# [STATED PROBLEM]
Please arrange the rows from the start through the line containing "will click(x=132, y=24)." as a Markdown table with the columns Line and Content, omitting any blank lines.

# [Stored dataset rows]
※
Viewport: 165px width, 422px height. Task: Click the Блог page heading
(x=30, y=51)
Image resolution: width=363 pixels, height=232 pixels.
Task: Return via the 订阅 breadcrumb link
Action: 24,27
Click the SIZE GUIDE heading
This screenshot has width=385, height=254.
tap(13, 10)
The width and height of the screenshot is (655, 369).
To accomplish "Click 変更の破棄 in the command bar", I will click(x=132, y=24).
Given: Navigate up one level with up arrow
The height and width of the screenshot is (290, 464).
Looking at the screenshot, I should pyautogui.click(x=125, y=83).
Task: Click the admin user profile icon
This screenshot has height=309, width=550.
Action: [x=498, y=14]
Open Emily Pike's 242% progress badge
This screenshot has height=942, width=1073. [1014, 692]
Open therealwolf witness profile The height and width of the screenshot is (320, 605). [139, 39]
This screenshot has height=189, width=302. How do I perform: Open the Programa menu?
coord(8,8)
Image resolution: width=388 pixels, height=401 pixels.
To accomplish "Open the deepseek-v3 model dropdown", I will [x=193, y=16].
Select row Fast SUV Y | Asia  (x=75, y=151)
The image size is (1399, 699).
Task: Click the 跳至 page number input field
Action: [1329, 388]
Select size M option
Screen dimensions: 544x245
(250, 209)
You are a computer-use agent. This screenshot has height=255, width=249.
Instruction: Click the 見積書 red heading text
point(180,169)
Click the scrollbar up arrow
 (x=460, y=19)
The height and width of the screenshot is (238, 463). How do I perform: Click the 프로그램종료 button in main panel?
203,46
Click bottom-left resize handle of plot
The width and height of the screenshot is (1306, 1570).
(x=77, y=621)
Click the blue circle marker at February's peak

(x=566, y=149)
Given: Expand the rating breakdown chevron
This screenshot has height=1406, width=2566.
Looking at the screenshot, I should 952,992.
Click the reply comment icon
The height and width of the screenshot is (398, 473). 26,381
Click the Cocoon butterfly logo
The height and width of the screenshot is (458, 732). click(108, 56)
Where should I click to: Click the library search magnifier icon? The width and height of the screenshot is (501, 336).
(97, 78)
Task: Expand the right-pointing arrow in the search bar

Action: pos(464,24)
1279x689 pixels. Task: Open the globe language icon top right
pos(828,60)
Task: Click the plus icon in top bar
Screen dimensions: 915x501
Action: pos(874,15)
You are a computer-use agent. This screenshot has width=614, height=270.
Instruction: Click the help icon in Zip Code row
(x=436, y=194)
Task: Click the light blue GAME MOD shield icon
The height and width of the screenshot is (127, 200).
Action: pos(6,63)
※
# [SOLUTION FOR THIS PROBLEM]
| Line | Content |
|---|---|
| 1 | Viewport: 165px width, 422px height. Task: Click the Блог page heading |
| 2 | (x=30, y=51) |
| 3 | Image resolution: width=363 pixels, height=232 pixels. |
| 4 | Task: Return via the 订阅 breadcrumb link |
| 5 | Action: 24,27 |
| 6 | Click the SIZE GUIDE heading |
| 7 | This screenshot has width=385, height=254. |
| 8 | tap(13, 10) |
| 9 | The width and height of the screenshot is (655, 369). |
| 10 | To accomplish "Click 変更の破棄 in the command bar", I will click(x=132, y=24). |